In July 1988, Universal II failed, and FSLIC, again appointed receiver, became the holder and owner of these promissory notes and mortgages. FSLIC removed the quiet title action to federal court. Upon the parties' agreement that judgment would be rendered on the stipulated facts, the district court rejected Grady Properties' contention that Oklahoma law recognized the validity of its offset which was concluded in November 1987, long before FSLIC was appointed receiver of Universal II. Recognizing that Scott v. Armstrong, 146 U.S. 499, 13 S.Ct. 148, 36 L.Ed. 1059 (1892), and its progeny circumscribe an area of permissible equitable setoffs, the district court, however, concluded the setoff in this case represented an impermissible preference under the National Bank Act, 12 U.S.C. Sec. 1729.4 Unlike the offset in Scott, in which there was an agreement presumed from the arrangement between the two banks, the district court observed, this setoff was based on two separate and unrelated commercial transactions and completed without any agreement with the savings and loan. Indeed, when the setoff was tendered, Universal II rejected it. Thus, the district court ordered Grady Properties to line up with other general creditors of a failed financial institution to seek its pro rata distribution for the accounts receivable. In turn, FSLIC was permitted to accelerate the promissory notes and take other steps necessary to protect and augment the receiver's estate.
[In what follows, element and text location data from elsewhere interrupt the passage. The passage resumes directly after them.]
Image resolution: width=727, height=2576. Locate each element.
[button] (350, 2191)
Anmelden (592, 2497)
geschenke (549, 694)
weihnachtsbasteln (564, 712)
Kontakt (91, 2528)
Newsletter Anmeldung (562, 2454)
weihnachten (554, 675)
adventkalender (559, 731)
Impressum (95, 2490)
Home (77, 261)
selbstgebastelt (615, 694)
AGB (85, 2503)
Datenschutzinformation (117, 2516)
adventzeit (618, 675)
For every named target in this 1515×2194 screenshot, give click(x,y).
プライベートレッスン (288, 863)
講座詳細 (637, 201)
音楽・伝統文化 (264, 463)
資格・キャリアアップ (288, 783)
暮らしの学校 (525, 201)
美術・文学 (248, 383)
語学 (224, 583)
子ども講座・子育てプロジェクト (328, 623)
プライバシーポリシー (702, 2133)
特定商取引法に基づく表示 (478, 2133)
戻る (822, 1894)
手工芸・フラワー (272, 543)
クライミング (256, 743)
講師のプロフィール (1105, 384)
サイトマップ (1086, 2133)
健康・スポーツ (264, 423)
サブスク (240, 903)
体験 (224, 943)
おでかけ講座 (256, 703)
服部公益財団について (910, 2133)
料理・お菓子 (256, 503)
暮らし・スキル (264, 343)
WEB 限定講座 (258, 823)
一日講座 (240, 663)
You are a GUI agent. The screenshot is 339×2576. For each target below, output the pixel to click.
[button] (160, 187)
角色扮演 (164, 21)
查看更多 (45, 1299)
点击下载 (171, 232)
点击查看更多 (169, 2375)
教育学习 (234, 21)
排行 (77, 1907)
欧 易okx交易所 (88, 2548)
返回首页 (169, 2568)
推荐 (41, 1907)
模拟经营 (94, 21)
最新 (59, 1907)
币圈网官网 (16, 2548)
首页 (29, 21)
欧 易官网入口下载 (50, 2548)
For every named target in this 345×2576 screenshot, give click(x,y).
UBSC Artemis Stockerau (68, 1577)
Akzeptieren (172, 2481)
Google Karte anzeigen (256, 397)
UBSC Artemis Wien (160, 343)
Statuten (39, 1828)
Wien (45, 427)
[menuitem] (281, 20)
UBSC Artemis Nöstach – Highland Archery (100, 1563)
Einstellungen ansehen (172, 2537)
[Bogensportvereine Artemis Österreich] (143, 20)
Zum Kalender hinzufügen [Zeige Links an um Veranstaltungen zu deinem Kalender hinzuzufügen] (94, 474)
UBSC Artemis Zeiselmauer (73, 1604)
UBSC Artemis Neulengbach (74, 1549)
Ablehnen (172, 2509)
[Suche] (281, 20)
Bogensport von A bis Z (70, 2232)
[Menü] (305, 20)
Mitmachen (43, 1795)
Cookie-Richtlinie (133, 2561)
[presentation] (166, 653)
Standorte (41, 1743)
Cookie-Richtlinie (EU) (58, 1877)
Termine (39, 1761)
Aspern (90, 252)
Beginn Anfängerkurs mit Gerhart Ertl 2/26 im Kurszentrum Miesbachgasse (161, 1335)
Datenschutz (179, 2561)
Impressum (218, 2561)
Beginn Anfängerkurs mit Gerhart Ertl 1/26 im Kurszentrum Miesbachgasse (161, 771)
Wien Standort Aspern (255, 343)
Grady Properties now urges the district court erred in finding the offset lacked the requisite mutuality to align this case with Scott and remove it from the scheme mandated by the National Bank Act.5 To support this position, Grady Properties characterizes putting the mortgages "in place" with the accounts receivable as the functional equivalent of mutuality. This unilateral act of matching the mortgages to the accounts receivable occurred in November 1987, well before the creation of the receivership, Grady Properties emphasizes. Thus, Grady Properties contends, the National Bank Act does not even apply. However, if it did, Grady Properties adds, the timing of the offset would not defeat its validity under Scott's equitable analysis. Grady Properties relies on FDIC v. Mademoiselle of Cal., 379 F.2d 660 (9th Cir.1967).

Our review of the district court's judgment on stipulated facts is plenary. McMahon v. McDowell, 794 F.2d 100 (3d Cir.), cert. denied, 479 U.S. 971, 107 S.Ct. 473, 93 L.Ed.2d 417 (1986). We conclude the court correctly characterized the facts and properly interpreted the National Bank Act.

A general rule is provided in Scott v. Armstrong, 146 U.S. at 499, 13 S.Ct. at 148, which permits an offset within the context of the insolvency of a national bank. See 7 Michie on Banks and Banking, ch. 15, Sec. 240 (1989). In that case, Fidelity Bank loaned the Farmer's Bank a sum of money with the arrangement that the money borrowed would be placed to the credit of Farmers' Bank on the books of Fidelity. When Fidelity Bank was declared insolvent, the undrawn balance was setoff against the note. The Court held the setoff was not a preference forbidden by national banking law because of the clear evidence the underlying agreement contemplated a mutual transaction. "By mutual credit, in the sense in which the terms are here used, we are to understand, a knowledge on both sides of an existing debt due to one party, and a credit by the other party, founded on, and trusting to such debt, as a means of discharging it." Id. at 507, 13 S.Ct. at 150.